Search for the word "agent" in the entries. Each line that holds it should be copied.

Pixel coordinate grounding data
________________________
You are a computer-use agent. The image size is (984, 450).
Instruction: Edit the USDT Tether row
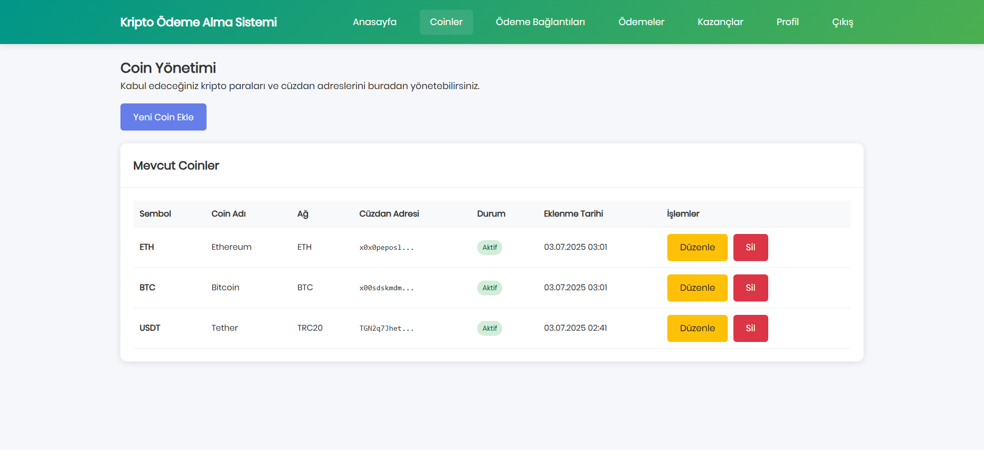697,328
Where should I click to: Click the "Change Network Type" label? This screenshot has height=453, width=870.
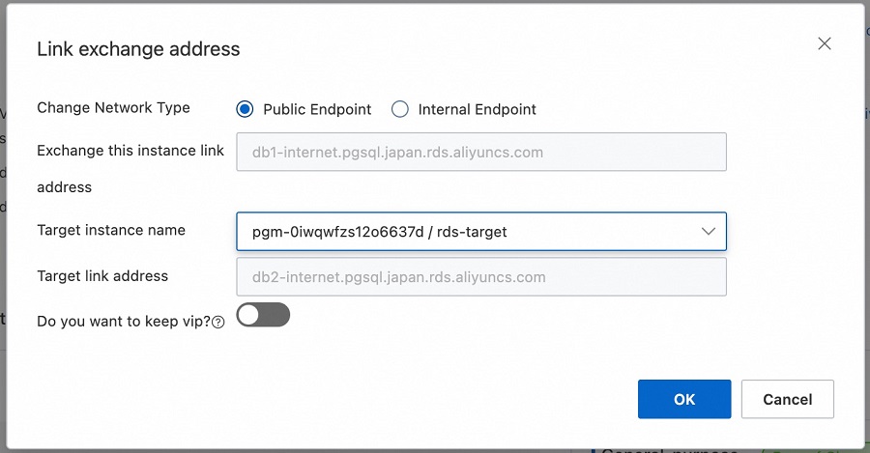pyautogui.click(x=113, y=108)
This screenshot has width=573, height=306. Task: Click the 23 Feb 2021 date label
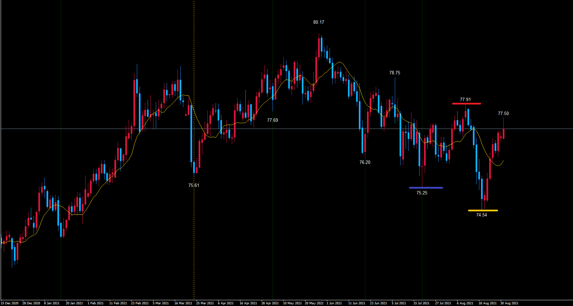tap(140, 303)
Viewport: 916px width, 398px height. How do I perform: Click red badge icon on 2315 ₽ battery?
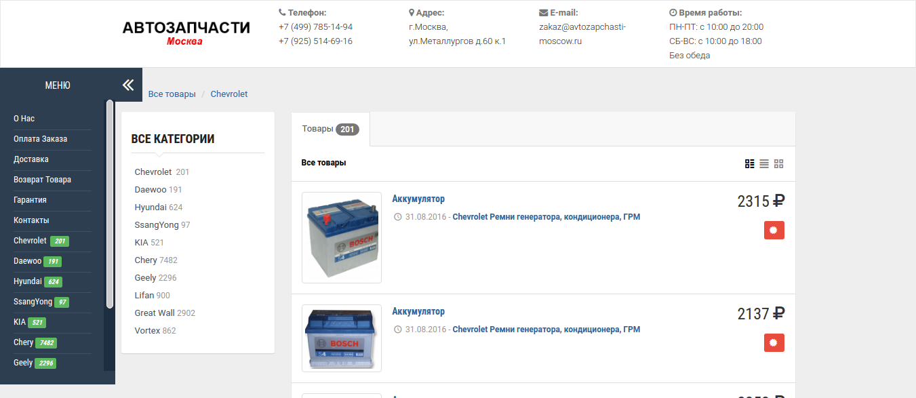tap(774, 230)
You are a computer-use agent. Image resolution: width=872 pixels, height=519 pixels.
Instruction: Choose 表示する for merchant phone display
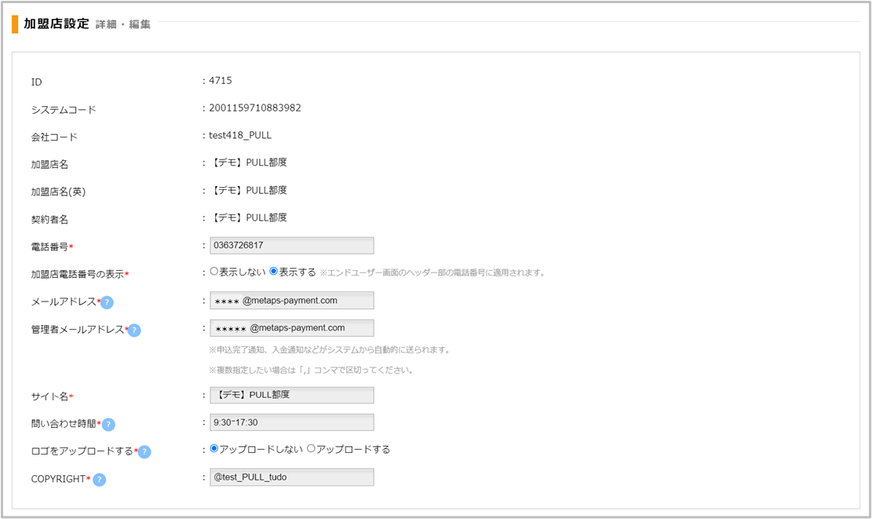pos(274,272)
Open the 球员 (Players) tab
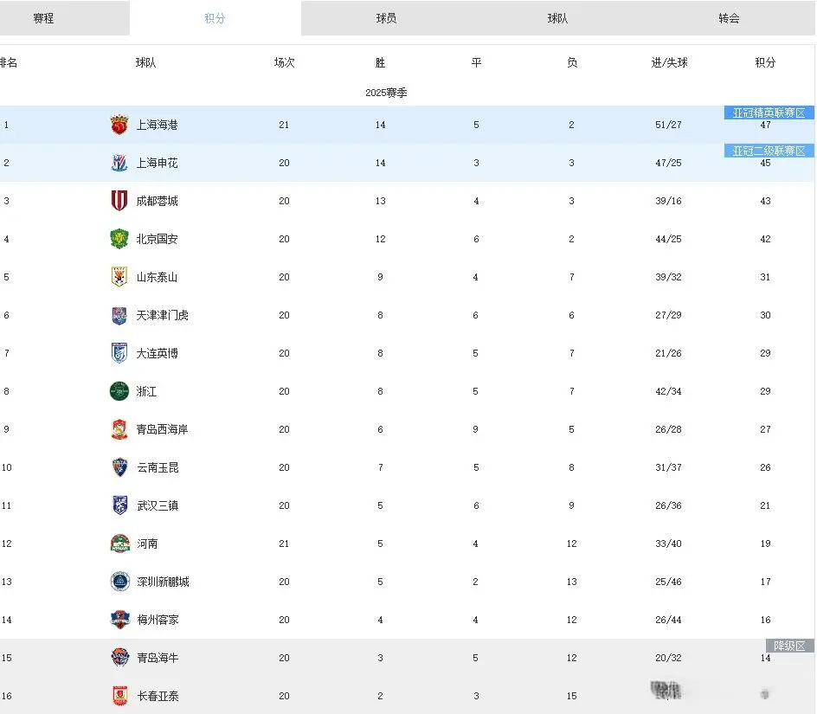817x714 pixels. click(x=386, y=18)
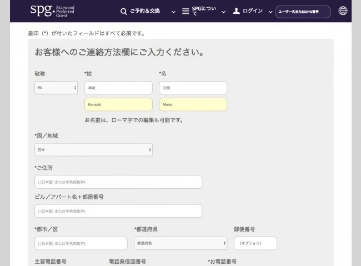
Task: Click the 都市／区 city input field
Action: coord(81,243)
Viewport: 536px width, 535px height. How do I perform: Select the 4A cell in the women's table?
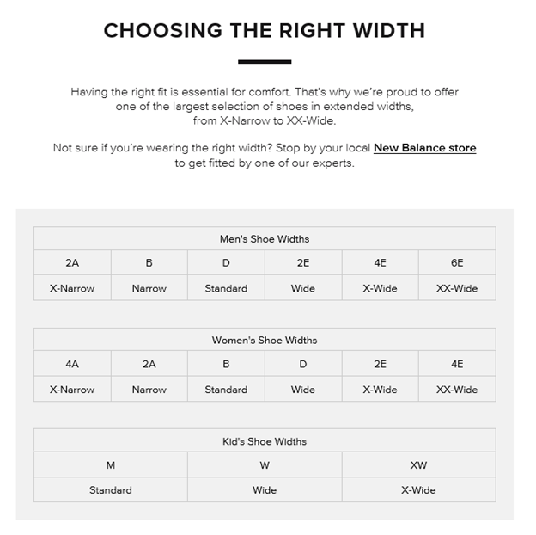click(x=72, y=365)
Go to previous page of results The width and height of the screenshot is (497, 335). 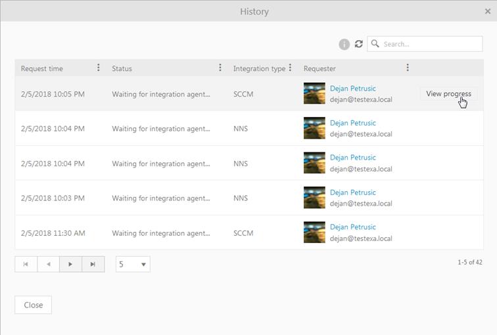pyautogui.click(x=48, y=264)
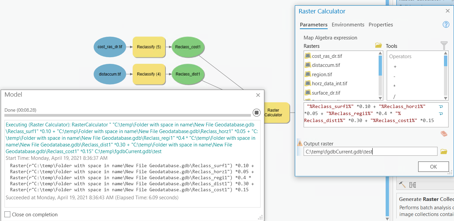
________________________
→ TASK RESPONSE:
You are a computer-use agent. The image size is (984, 450).
You are a computer-use agent. Image resolution: width=872 pixels, height=519 pixels.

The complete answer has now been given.